The generic is inferred when calling the method but note that generics are only checked at compile-time, not at runtime.

The method signature also declares T as the return type. This means that the method should return an object of the wildcard (generic) type.

Class is an object representing a type. Any type has a corresponding Class-object that can be obtained via YourType.class or objectFromType.getClass().

Class<T> means you have a Class object of the T-type. This is needed since methods cannot know the real type of the generic (this limitation of Java is called type erasure).

<T> T resolve(Class<T> var1);
 ^  ^         ^
 |  |         |- object declaring the type at runtime so the method knows the actual type
 |  |- return type (it returns an object of the generic) 
 |- generic (wildcard type) declaration

Edit: I understand generics, etc.
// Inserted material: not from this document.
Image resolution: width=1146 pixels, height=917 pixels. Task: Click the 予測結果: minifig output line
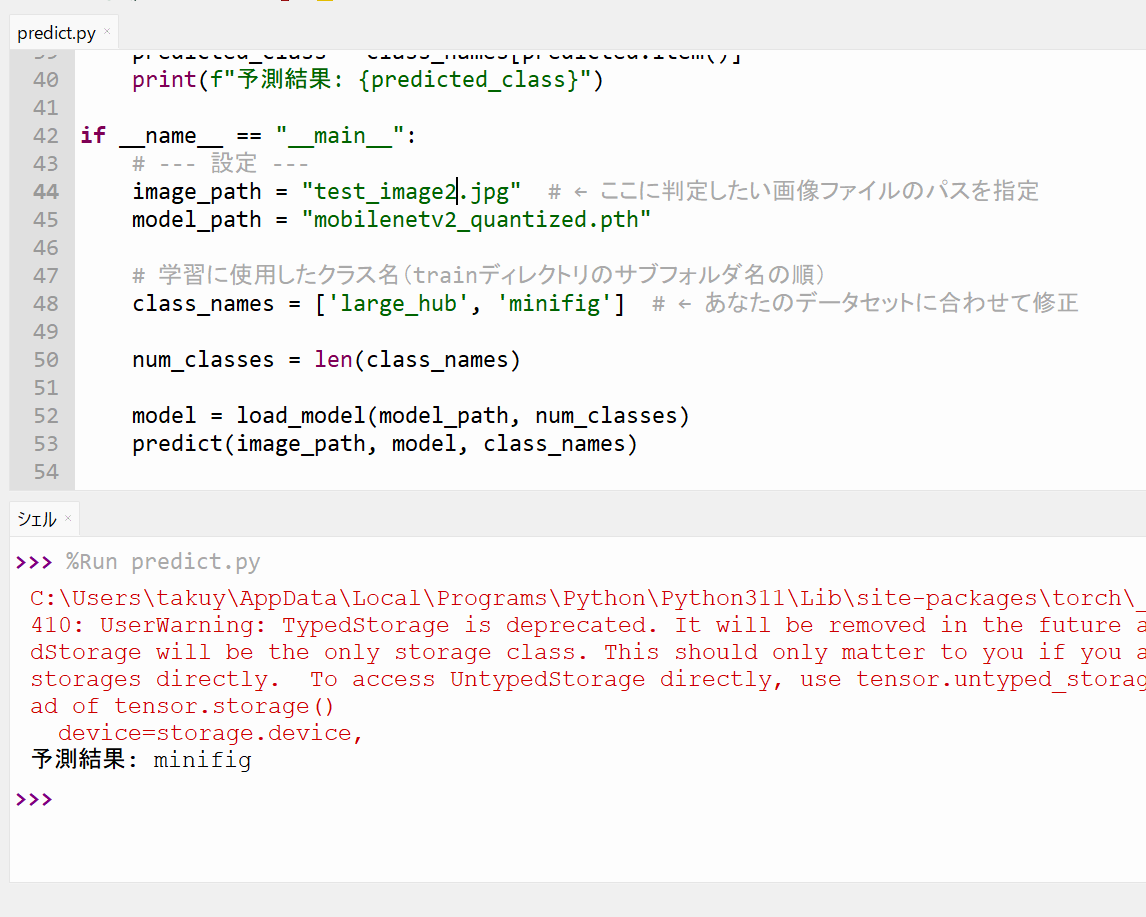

I'm more wondering in what case would a method of that form (taking a Class and returning an instance of it) be useful?

As mentioned, the information of the actual type of T is erased at runtime. If the method wants the actual type of the generic, it needs a Class-object.

Returning an instance of a class when just knowing the class may be useful in different scenarios, for example for dependency injection. For the actual use-case, you need to dive deeper in the code (usage, documentation and the implementation of resolve).